Oireachtas Joint and Select Committees

Tuesday, 24 April 2018

Joint Oireachtas Committee on Education and Skills

Teacher Recruitment: Discussion (Resumed)

3:30 pm

Photo of Lynn RuaneLynn Ruane (Independent) | Oireachtas source

I am sorry for missing the start of the session. I had to give a presentation elsewhere. I wish to make a couple of comments and observations and perhaps ask one question. I am not completely set against the idea of live streaming classes. I support many schools that lack resources and whose classes I would love to see live streamed as opposed to how they are currently provided. I have told the committee of how my daughter's school did not replace an Irish teacher during the leaving certificate year for more than three months. That absence meant the class did nothing. In such a situation, there was an opportunity for another teacher's class to be live streamed. Rather than using it all year round, though, live streaming could be very useful in providing cover where crises or small gaps occur and where the only other option is to provide no education.

My next point might be tied to the issue of the teacher shortage, that being, how our young people are being failed by having teachers handle subjects that they should not be teaching. Are teachers in those positions because there is a shortage and they have to take the jobs? For example, if an entire Spanish or French class is failing, it is suggested that it has to be the children's fault, not the teacher's. Are teachers being shoehorned into classes that they are not qualified to give? I do not know whether this has always happened or whether it is because of the shortage. Has it always been the case that some teachers are just not up to a certain standard of quality or interest in the subjects they are teaching and that this has had an impact?

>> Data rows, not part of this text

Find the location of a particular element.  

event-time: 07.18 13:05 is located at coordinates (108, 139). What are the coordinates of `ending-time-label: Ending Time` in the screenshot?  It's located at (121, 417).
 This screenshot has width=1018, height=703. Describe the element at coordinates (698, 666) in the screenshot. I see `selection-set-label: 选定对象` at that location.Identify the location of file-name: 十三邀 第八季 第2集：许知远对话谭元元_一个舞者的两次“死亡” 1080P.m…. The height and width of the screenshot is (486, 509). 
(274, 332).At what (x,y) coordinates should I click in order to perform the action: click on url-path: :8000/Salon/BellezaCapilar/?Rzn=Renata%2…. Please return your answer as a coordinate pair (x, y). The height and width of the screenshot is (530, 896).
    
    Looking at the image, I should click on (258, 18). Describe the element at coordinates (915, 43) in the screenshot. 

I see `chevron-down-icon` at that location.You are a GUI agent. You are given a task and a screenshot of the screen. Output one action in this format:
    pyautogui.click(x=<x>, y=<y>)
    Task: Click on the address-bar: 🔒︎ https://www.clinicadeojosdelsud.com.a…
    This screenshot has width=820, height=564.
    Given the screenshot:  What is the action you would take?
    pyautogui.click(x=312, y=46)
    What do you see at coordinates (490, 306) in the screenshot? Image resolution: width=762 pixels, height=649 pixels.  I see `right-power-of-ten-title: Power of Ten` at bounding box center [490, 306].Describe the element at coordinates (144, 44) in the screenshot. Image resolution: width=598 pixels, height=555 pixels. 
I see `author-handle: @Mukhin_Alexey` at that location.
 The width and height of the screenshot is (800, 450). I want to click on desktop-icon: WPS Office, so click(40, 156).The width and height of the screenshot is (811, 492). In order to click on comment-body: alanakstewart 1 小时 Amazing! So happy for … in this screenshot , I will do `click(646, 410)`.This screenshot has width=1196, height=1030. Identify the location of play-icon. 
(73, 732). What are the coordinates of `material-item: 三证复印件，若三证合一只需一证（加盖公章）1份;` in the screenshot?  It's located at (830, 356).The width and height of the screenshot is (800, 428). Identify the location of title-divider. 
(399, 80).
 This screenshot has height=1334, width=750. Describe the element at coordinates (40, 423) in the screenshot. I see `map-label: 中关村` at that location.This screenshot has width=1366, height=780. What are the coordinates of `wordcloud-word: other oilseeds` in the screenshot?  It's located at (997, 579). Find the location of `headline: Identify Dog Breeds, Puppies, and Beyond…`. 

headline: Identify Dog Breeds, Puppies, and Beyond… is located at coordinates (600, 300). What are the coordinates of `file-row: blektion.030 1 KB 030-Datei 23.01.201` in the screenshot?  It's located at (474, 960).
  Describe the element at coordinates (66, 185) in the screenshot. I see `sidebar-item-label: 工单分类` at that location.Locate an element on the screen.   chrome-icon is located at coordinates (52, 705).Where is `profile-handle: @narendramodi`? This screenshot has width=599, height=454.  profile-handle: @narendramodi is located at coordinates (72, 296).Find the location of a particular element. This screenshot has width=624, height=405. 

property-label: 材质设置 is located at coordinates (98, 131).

I agree with the points about pay scales and so on and I understand how we could transform this situation were we to improve teachers' conditions. In most of the schools that I have attended and visited, though, I have seen teachers giving classes to foundation and higher level students in the same room. Those kids are being dragged into having the same standard of teaching even though they are all at different levels. Virtual learning could play a role in this regard, but does the fact that these schools are not creating enough classrooms to meet the individual needs of their teachers have anything to do with the teacher shortage? Would it be addressed by tackling the shortage?

Is the shortage of teachers causing them to be in classrooms where they should not be? Thinking back to my own education, which was nearly 20 years ago, I sat in many classrooms where we were just handed out a worksheet or workbook, especially where Irish was concerned. Regardless of whether there has been a shortage of teachers, there has been a deficit in the teaching of Irish in schools for a long time. Can we diversify the teaching profession in terms of how Irish is taught, particularly DEIS schools, and can we create more opportunities for the migrant community and kids from working-class communities to become teachers? Many of the people in those populations are rooted in their communities and would be less likely to move to Dubai, or they are mature students who have no education and do not have a standard of maths or Irish. Is there room to create targeted programmes to get them into teaching? For some, the maths and Irish requirements can be an obstacle to entering the profession. If we diversify the profession, can we address the shortage with that long-term view?